A sweet-voiced hymn was gently borne along;

Perhaps an angel's music warbled there,

Or human echoes of angelic song.

So soft, so full, so thrilling deep it spake,

It won the soul in seraph bliss to die,

And seemed at once her inward thirst to slake
With joys of Heaven and tears of Calvary.

She felt her life, a trembling, earthly spark,
Was mounting up to shine a star above,

And lucid thoughts came rippling through the dark
In one mild flow of faith and hope and love.
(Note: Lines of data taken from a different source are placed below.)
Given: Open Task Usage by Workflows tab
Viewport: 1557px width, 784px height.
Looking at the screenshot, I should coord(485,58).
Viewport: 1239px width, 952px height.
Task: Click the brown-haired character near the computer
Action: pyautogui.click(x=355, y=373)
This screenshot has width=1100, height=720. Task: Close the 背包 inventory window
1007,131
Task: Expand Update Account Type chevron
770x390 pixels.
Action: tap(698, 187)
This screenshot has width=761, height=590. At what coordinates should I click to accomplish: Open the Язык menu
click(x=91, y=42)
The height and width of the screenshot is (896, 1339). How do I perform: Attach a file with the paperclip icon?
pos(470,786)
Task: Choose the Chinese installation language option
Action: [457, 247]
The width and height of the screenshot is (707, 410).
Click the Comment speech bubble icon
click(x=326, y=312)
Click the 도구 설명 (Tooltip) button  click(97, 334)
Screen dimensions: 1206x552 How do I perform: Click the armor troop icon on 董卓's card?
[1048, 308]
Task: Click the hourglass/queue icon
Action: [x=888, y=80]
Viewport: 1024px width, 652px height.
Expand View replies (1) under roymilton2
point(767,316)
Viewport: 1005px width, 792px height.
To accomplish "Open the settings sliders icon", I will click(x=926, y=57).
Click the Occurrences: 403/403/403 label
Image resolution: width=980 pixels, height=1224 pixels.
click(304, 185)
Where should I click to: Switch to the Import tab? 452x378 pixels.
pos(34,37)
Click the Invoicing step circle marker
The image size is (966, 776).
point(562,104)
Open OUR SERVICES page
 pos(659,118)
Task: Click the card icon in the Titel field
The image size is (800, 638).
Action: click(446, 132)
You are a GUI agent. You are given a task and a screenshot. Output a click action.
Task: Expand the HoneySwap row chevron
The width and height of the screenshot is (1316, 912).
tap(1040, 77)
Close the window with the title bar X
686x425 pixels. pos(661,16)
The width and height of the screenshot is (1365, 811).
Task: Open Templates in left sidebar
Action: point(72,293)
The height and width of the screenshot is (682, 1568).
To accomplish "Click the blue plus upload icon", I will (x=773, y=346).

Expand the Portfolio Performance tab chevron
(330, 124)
Quick changed the darkening hour; the reign was
done,

The princely crowds were shrunk away or dead;
The prison closed in gloom and hid the sun,
And sank in dust the fair, the youthful head.

J. STERLING.

Much of this beautiful poem has been omitted as scarcely comprehensible to our readers, showing how Lady Jane found no comfort in Plato's philosophy, though it was full of as much truth and beauty as a Greek without revelation could work out for himself, but how the Christian faith upheld her through all.

LAST DAYS OF MARY I.

1558.

Richmond Palace-Queen's Chamber.

Queen asleep on a couch, with Lady Margaret Douglas (her cousin) near her. Enter Cardinal Reginald Pole leaning on the Earl of Oxford.

CARDINAL.

I fear I task your friendly aid, my lord;
This fever eats into my bones; I move
Feebly and painfully.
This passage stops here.